** Start of Listed records **
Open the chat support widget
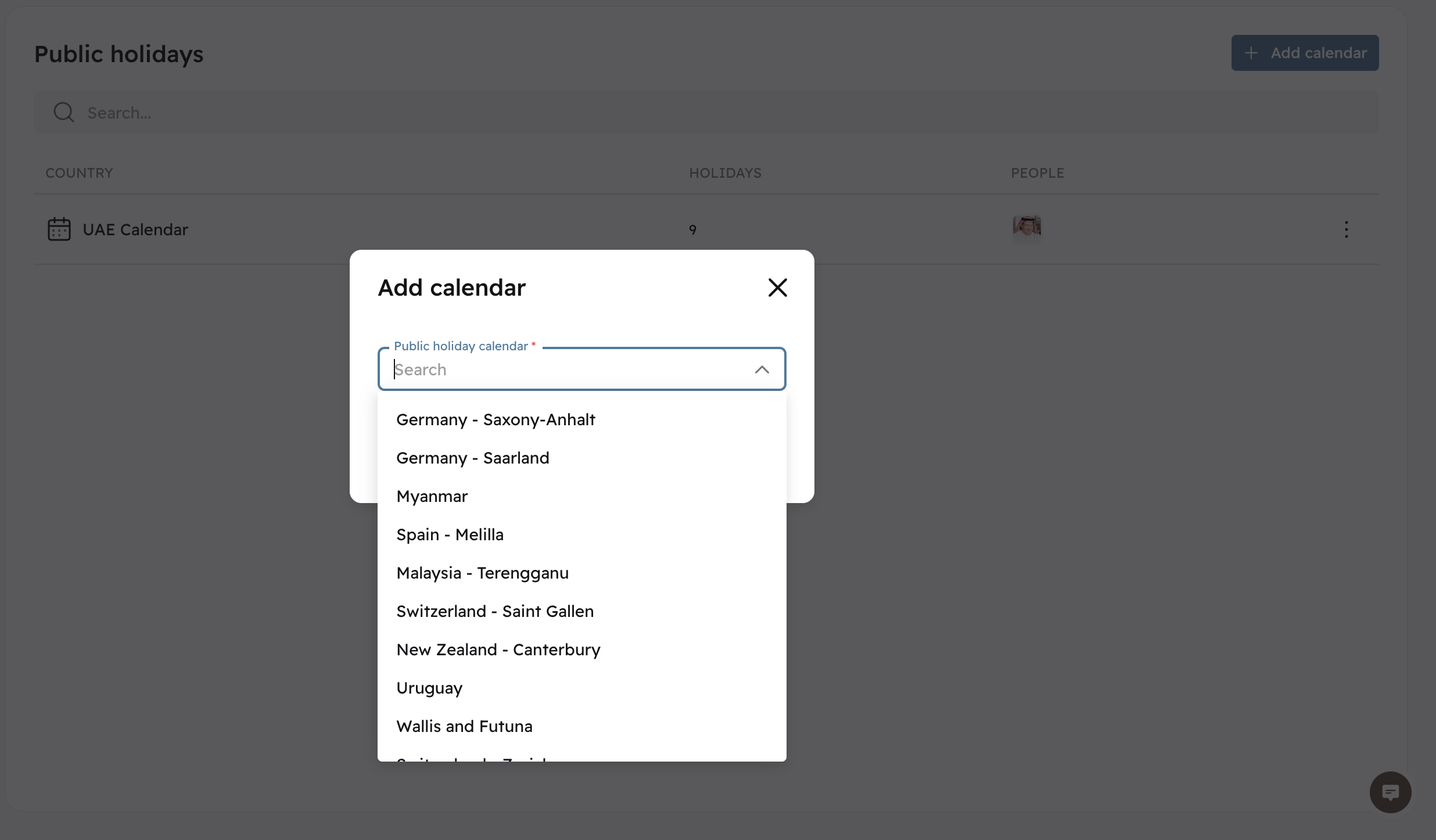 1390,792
** End of Listed records **
** Start of Listed records **
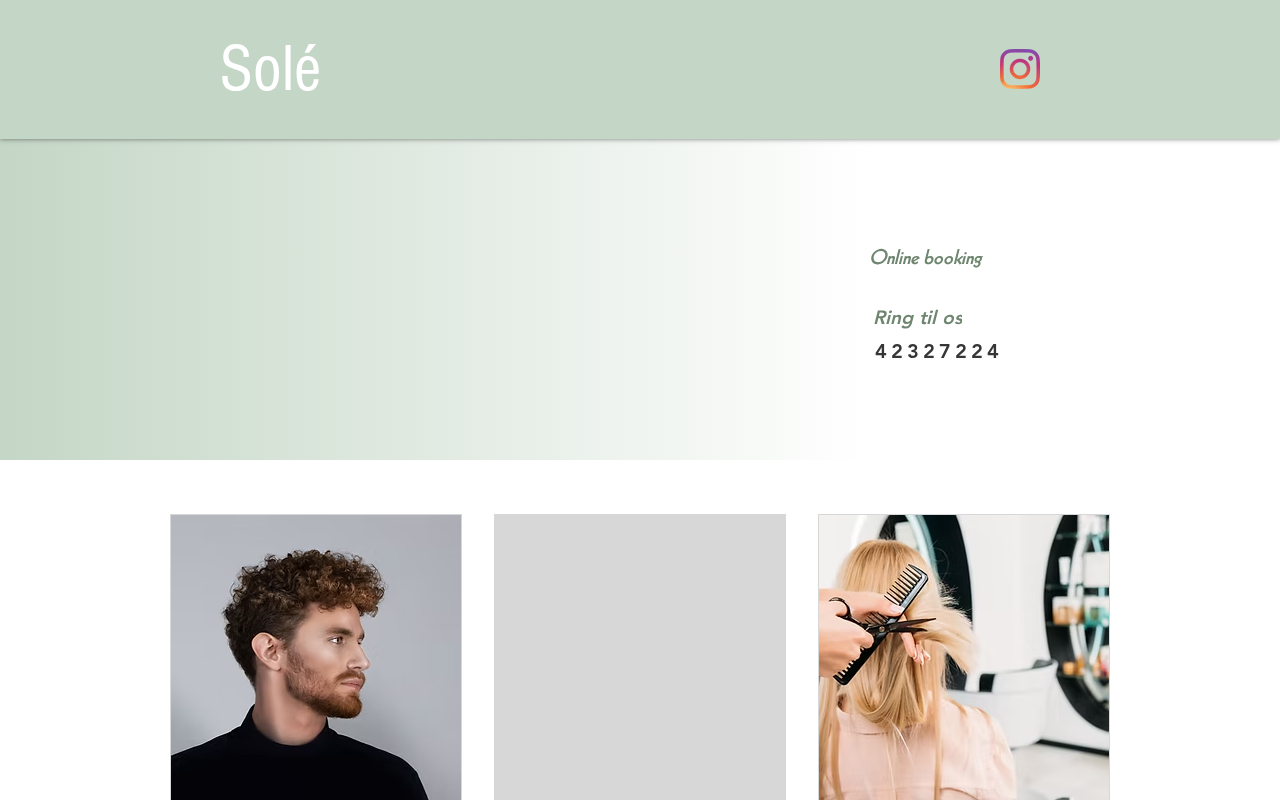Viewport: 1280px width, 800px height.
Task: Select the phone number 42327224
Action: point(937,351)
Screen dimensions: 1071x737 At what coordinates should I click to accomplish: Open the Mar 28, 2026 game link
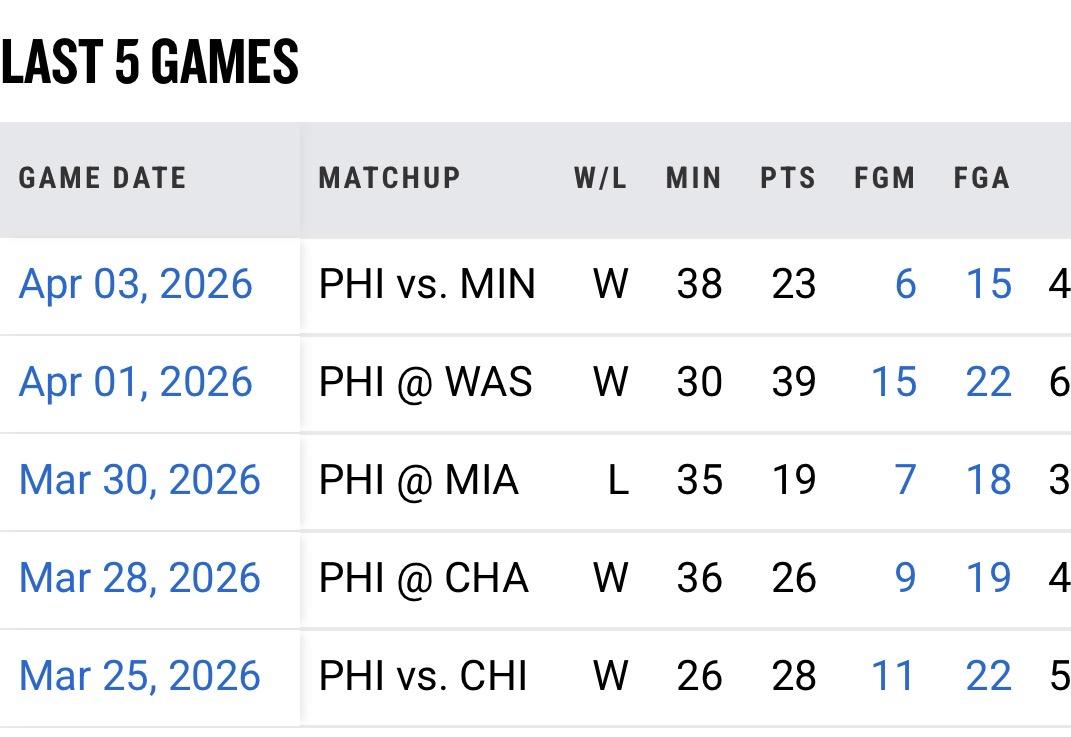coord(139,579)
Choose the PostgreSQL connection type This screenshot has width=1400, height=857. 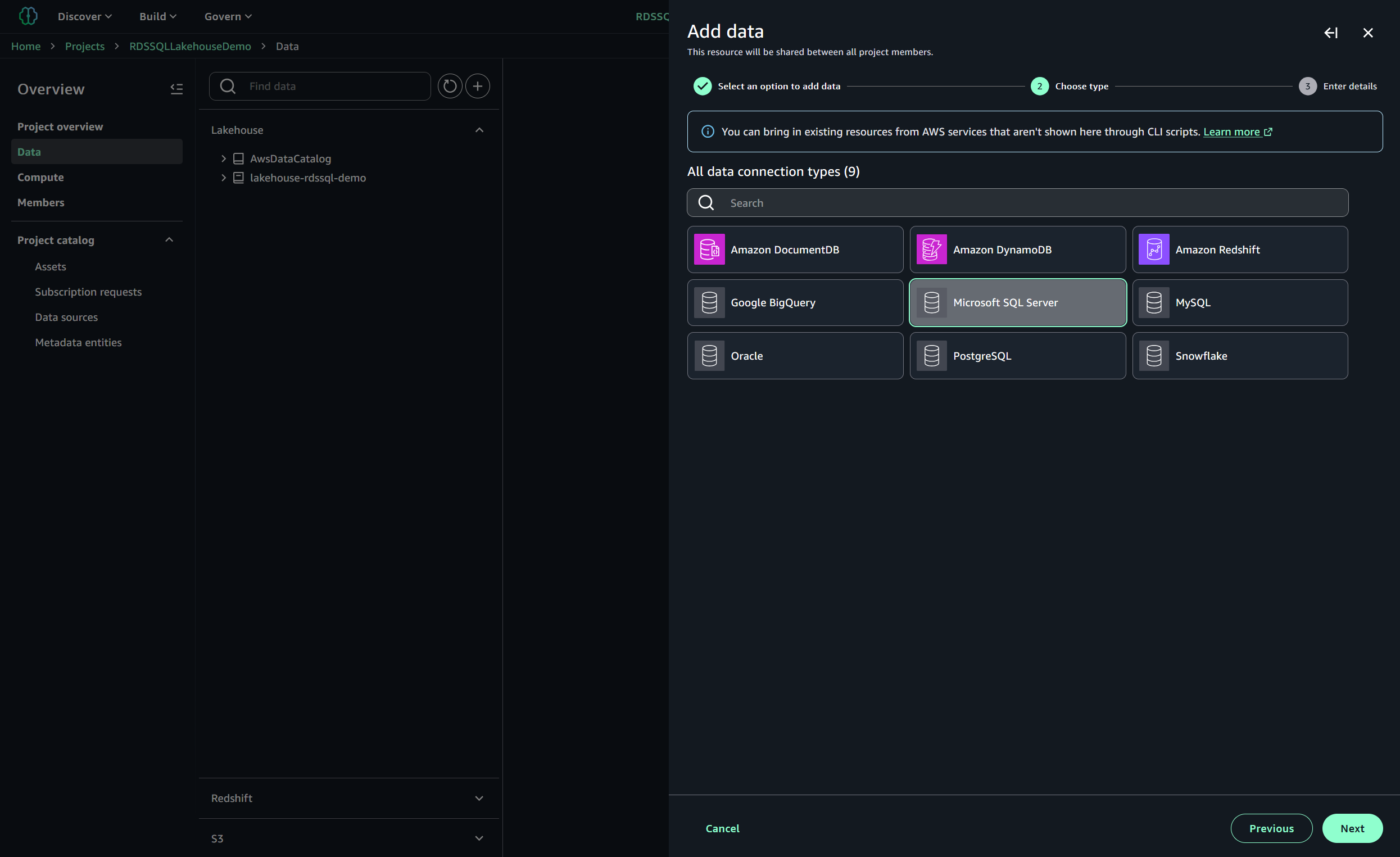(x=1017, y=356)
** End of Listed records **
** Start of Listed records **
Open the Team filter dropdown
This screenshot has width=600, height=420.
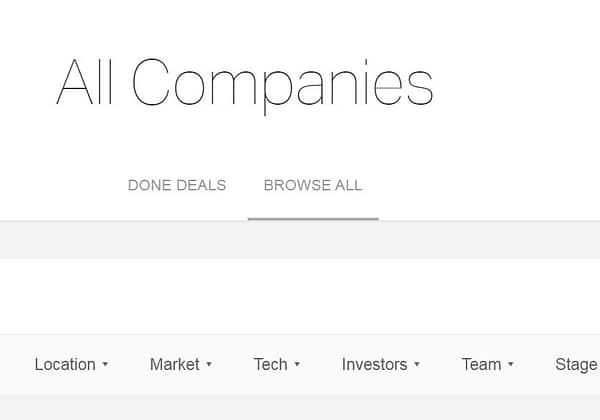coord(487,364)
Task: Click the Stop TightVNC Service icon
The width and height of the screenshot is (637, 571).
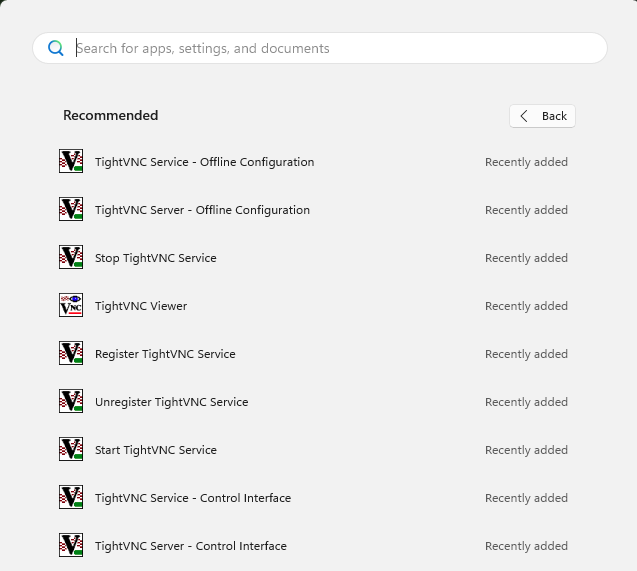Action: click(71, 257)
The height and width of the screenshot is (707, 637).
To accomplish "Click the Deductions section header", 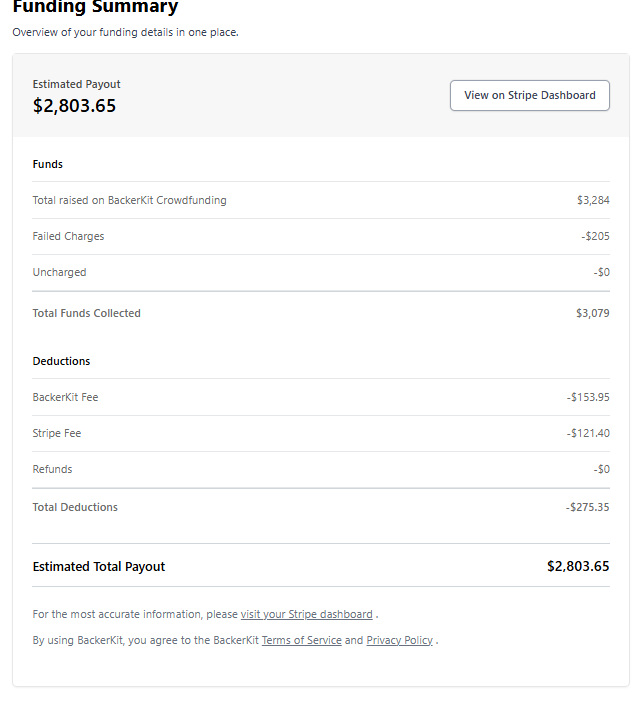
** End of Listed records **
Given instruction: Copy the listing lines word for word, beginning at the line that contains "Task: Click the Stop TightVNC Service icon" and stopping after the line that contains "the Deductions section". Leave the pictures out.

Output for this exercise:
Task: Click the Stop TightVNC Service icon
The width and height of the screenshot is (637, 571).
Action: click(71, 257)
The height and width of the screenshot is (707, 637).
To accomplish "Click the Deductions section header", 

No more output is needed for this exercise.